((
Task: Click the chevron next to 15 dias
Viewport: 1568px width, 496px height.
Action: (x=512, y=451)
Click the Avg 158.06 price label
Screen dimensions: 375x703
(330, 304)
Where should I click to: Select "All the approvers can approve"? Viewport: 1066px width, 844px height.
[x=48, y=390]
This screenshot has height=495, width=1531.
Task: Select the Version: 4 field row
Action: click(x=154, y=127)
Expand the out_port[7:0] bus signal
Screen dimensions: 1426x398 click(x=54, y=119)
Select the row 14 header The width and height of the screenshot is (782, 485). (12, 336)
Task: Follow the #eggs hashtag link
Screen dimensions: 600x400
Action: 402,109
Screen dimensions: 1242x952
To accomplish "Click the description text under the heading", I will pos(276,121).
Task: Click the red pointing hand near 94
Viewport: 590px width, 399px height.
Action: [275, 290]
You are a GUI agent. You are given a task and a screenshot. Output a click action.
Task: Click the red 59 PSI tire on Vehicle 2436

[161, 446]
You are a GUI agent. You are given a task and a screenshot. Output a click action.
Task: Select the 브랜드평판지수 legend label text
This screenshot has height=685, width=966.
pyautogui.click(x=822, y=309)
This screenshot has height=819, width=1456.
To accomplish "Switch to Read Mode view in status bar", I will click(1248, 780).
))
▶ Exercise directions
Rewrite the items above as a numbered list, leaving out blank lines.

▶ Right answer
1. Task: Click the chevron next to 15 dias
2. Viewport: 1568px width, 496px height.
3. Action: (x=512, y=451)
4. Click the Avg 158.06 price label
5. Screen dimensions: 375x703
6. (330, 304)
7. Where should I click to: Select "All the approvers can approve"? Viewport: 1066px width, 844px height.
8. [x=48, y=390]
9. This screenshot has height=495, width=1531.
10. Task: Select the Version: 4 field row
11. Action: click(x=154, y=127)
12. Expand the out_port[7:0] bus signal
13. Screen dimensions: 1426x398 click(x=54, y=119)
14. Select the row 14 header The width and height of the screenshot is (782, 485). (12, 336)
15. Task: Follow the #eggs hashtag link
16. Screen dimensions: 600x400
17. Action: 402,109
18. Screen dimensions: 1242x952
19. To accomplish "Click the description text under the heading", I will pos(276,121).
20. Task: Click the red pointing hand near 94
21. Viewport: 590px width, 399px height.
22. Action: [275, 290]
23. You are a GUI agent. You are given a task and a screenshot. Output a click action.
24. Task: Click the red 59 PSI tire on Vehicle 2436
25. [161, 446]
26. You are a GUI agent. You are given a task and a screenshot. Output a click action.
27. Task: Select the 브랜드평판지수 legend label text
28. This screenshot has height=685, width=966.
29. pyautogui.click(x=822, y=309)
30. This screenshot has height=819, width=1456.
31. To accomplish "Switch to Read Mode view in status bar", I will click(1248, 780).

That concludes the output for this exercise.